What the task requires —
Reproduce each of the entries below word for word, from first to last.

Records supplied —
+---+

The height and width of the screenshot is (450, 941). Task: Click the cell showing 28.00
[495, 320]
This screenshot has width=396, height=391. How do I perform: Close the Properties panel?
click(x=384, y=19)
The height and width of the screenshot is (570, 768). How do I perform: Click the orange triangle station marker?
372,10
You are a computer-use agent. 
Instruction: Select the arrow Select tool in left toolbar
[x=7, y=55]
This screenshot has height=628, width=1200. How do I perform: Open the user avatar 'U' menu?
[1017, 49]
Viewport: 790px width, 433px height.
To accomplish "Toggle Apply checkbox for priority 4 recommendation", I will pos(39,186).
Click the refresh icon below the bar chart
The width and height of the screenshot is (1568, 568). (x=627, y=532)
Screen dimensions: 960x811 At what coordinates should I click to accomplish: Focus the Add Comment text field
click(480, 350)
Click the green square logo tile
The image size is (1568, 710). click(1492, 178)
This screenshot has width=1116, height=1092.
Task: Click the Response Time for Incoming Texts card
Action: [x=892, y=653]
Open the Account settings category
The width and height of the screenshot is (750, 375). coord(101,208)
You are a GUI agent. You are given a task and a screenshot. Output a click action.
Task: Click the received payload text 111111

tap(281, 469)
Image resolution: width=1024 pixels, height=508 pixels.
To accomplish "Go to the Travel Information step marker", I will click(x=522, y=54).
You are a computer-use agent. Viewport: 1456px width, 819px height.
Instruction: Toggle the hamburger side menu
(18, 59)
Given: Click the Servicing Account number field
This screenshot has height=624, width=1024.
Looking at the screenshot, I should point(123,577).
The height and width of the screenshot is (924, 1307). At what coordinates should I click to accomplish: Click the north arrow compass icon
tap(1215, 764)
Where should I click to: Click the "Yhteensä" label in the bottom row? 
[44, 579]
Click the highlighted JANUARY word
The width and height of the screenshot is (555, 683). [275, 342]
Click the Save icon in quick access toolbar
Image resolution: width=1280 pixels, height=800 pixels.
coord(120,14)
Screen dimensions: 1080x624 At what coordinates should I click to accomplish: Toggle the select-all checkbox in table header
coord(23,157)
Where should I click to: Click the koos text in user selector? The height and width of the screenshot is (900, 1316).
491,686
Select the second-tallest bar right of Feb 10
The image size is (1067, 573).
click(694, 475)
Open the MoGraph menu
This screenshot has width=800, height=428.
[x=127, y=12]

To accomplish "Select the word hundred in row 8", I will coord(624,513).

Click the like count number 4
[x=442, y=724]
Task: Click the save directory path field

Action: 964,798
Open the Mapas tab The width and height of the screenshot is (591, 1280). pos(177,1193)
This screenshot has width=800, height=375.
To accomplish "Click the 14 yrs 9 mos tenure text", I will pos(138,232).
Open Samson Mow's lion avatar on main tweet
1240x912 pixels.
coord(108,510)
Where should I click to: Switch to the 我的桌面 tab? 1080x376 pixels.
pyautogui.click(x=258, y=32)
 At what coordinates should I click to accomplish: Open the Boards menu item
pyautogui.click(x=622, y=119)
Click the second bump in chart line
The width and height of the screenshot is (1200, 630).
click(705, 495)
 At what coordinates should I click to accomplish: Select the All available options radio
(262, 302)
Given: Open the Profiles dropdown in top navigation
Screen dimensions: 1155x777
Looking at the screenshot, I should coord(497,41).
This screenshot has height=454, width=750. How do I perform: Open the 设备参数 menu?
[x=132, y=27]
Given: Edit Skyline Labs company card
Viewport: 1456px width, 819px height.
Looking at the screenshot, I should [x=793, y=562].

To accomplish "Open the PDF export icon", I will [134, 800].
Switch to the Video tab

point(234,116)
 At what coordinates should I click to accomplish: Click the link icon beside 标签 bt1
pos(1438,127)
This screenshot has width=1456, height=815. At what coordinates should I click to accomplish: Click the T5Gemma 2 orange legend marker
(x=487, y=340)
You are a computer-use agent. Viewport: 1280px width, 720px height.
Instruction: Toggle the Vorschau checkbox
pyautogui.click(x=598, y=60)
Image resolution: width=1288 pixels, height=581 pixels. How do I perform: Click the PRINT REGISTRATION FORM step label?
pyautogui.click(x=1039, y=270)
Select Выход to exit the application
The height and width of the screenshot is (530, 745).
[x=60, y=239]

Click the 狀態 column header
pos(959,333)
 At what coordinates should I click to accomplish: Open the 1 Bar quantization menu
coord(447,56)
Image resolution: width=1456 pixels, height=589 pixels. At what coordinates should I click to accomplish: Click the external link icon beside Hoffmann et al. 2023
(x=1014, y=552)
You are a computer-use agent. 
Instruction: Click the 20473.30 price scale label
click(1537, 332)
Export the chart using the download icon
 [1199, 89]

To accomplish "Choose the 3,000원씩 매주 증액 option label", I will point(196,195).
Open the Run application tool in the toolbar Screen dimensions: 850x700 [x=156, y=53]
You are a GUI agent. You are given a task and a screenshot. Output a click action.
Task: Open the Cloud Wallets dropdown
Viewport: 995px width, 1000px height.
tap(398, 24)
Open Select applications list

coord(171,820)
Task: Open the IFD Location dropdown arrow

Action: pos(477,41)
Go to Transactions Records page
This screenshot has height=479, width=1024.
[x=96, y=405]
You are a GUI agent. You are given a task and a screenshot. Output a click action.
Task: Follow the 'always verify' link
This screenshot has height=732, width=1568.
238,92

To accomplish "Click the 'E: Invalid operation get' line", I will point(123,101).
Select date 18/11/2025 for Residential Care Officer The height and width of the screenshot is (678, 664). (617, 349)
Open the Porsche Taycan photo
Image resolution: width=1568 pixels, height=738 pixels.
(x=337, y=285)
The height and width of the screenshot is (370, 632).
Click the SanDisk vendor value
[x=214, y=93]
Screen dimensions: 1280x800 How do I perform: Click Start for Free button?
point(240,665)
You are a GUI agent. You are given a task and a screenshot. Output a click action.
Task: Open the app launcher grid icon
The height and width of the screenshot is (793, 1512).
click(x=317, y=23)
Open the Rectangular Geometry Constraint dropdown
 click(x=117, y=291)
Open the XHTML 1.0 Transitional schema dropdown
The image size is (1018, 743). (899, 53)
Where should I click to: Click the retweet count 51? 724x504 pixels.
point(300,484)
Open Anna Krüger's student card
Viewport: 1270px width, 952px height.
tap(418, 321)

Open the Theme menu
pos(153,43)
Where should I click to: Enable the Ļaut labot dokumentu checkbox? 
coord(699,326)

+---+

Written response —
The height and width of the screenshot is (450, 941). Task: Click the cell showing 28.00
[495, 320]
This screenshot has width=396, height=391. How do I perform: Close the Properties panel?
click(x=384, y=19)
The height and width of the screenshot is (570, 768). How do I perform: Click the orange triangle station marker?
372,10
You are a computer-use agent. 
Instruction: Select the arrow Select tool in left toolbar
[x=7, y=55]
This screenshot has height=628, width=1200. How do I perform: Open the user avatar 'U' menu?
[1017, 49]
Viewport: 790px width, 433px height.
To accomplish "Toggle Apply checkbox for priority 4 recommendation", I will pos(39,186).
Click the refresh icon below the bar chart
The width and height of the screenshot is (1568, 568). (x=627, y=532)
Screen dimensions: 960x811 At what coordinates should I click to accomplish: Focus the Add Comment text field
click(480, 350)
Click the green square logo tile
The image size is (1568, 710). click(1492, 178)
This screenshot has width=1116, height=1092.
Task: Click the Response Time for Incoming Texts card
Action: [x=892, y=653]
Open the Account settings category
The width and height of the screenshot is (750, 375). coord(101,208)
You are a GUI agent. You are given a task and a screenshot. Output a click action.
Task: Click the received payload text 111111

tap(281, 469)
Image resolution: width=1024 pixels, height=508 pixels.
To accomplish "Go to the Travel Information step marker", I will click(x=522, y=54).
You are a computer-use agent. Viewport: 1456px width, 819px height.
Instruction: Toggle the hamburger side menu
(18, 59)
Given: Click the Servicing Account number field
This screenshot has height=624, width=1024.
Looking at the screenshot, I should point(123,577).
The height and width of the screenshot is (924, 1307). At what coordinates should I click to accomplish: Click the north arrow compass icon
tap(1215, 764)
Where should I click to: Click the "Yhteensä" label in the bottom row? 
[44, 579]
Click the highlighted JANUARY word
The width and height of the screenshot is (555, 683). [275, 342]
Click the Save icon in quick access toolbar
Image resolution: width=1280 pixels, height=800 pixels.
coord(120,14)
Screen dimensions: 1080x624 At what coordinates should I click to accomplish: Toggle the select-all checkbox in table header
coord(23,157)
Where should I click to: Click the koos text in user selector? The height and width of the screenshot is (900, 1316).
491,686
Select the second-tallest bar right of Feb 10
The image size is (1067, 573).
click(694, 475)
Open the MoGraph menu
This screenshot has width=800, height=428.
[x=127, y=12]

To accomplish "Select the word hundred in row 8", I will coord(624,513).

Click the like count number 4
[x=442, y=724]
Task: Click the save directory path field

Action: 964,798
Open the Mapas tab The width and height of the screenshot is (591, 1280). pos(177,1193)
This screenshot has width=800, height=375.
To accomplish "Click the 14 yrs 9 mos tenure text", I will pos(138,232).
Open Samson Mow's lion avatar on main tweet
1240x912 pixels.
coord(108,510)
Where should I click to: Switch to the 我的桌面 tab? 1080x376 pixels.
pyautogui.click(x=258, y=32)
 At what coordinates should I click to accomplish: Open the Boards menu item
pyautogui.click(x=622, y=119)
Click the second bump in chart line
The width and height of the screenshot is (1200, 630).
click(705, 495)
 At what coordinates should I click to accomplish: Select the All available options radio
(262, 302)
Given: Open the Profiles dropdown in top navigation
Screen dimensions: 1155x777
Looking at the screenshot, I should coord(497,41).
This screenshot has height=454, width=750. How do I perform: Open the 设备参数 menu?
[x=132, y=27]
Given: Edit Skyline Labs company card
Viewport: 1456px width, 819px height.
Looking at the screenshot, I should [x=793, y=562].

To accomplish "Open the PDF export icon", I will [134, 800].
Switch to the Video tab

point(234,116)
 At what coordinates should I click to accomplish: Click the link icon beside 标签 bt1
pos(1438,127)
This screenshot has width=1456, height=815. At what coordinates should I click to accomplish: Click the T5Gemma 2 orange legend marker
(x=487, y=340)
You are a computer-use agent. Viewport: 1280px width, 720px height.
Instruction: Toggle the Vorschau checkbox
pyautogui.click(x=598, y=60)
Image resolution: width=1288 pixels, height=581 pixels. How do I perform: Click the PRINT REGISTRATION FORM step label?
pyautogui.click(x=1039, y=270)
Select Выход to exit the application
The height and width of the screenshot is (530, 745).
[x=60, y=239]

Click the 狀態 column header
pos(959,333)
 At what coordinates should I click to accomplish: Open the 1 Bar quantization menu
coord(447,56)
Image resolution: width=1456 pixels, height=589 pixels. At what coordinates should I click to accomplish: Click the external link icon beside Hoffmann et al. 2023
(x=1014, y=552)
You are a computer-use agent. 
Instruction: Click the 20473.30 price scale label
click(1537, 332)
Export the chart using the download icon
 [1199, 89]

To accomplish "Choose the 3,000원씩 매주 증액 option label", I will point(196,195).
Open the Run application tool in the toolbar Screen dimensions: 850x700 [x=156, y=53]
You are a GUI agent. You are given a task and a screenshot. Output a click action.
Task: Open the Cloud Wallets dropdown
Viewport: 995px width, 1000px height.
tap(398, 24)
Open Select applications list

coord(171,820)
Task: Open the IFD Location dropdown arrow

Action: pos(477,41)
Go to Transactions Records page
This screenshot has height=479, width=1024.
[x=96, y=405]
You are a GUI agent. You are given a task and a screenshot. Output a click action.
Task: Follow the 'always verify' link
This screenshot has height=732, width=1568.
238,92

To accomplish "Click the 'E: Invalid operation get' line", I will point(123,101).
Select date 18/11/2025 for Residential Care Officer The height and width of the screenshot is (678, 664). (617, 349)
Open the Porsche Taycan photo
Image resolution: width=1568 pixels, height=738 pixels.
(x=337, y=285)
The height and width of the screenshot is (370, 632).
Click the SanDisk vendor value
[x=214, y=93]
Screen dimensions: 1280x800 How do I perform: Click Start for Free button?
point(240,665)
You are a GUI agent. You are given a task and a screenshot. Output a click action.
Task: Open the app launcher grid icon
The height and width of the screenshot is (793, 1512).
click(x=317, y=23)
Open the Rectangular Geometry Constraint dropdown
 click(x=117, y=291)
Open the XHTML 1.0 Transitional schema dropdown
The image size is (1018, 743). (899, 53)
Where should I click to: Click the retweet count 51? 724x504 pixels.
point(300,484)
Open Anna Krüger's student card
Viewport: 1270px width, 952px height.
tap(418, 321)

Open the Theme menu
pos(153,43)
Where should I click to: Enable the Ļaut labot dokumentu checkbox? 
coord(699,326)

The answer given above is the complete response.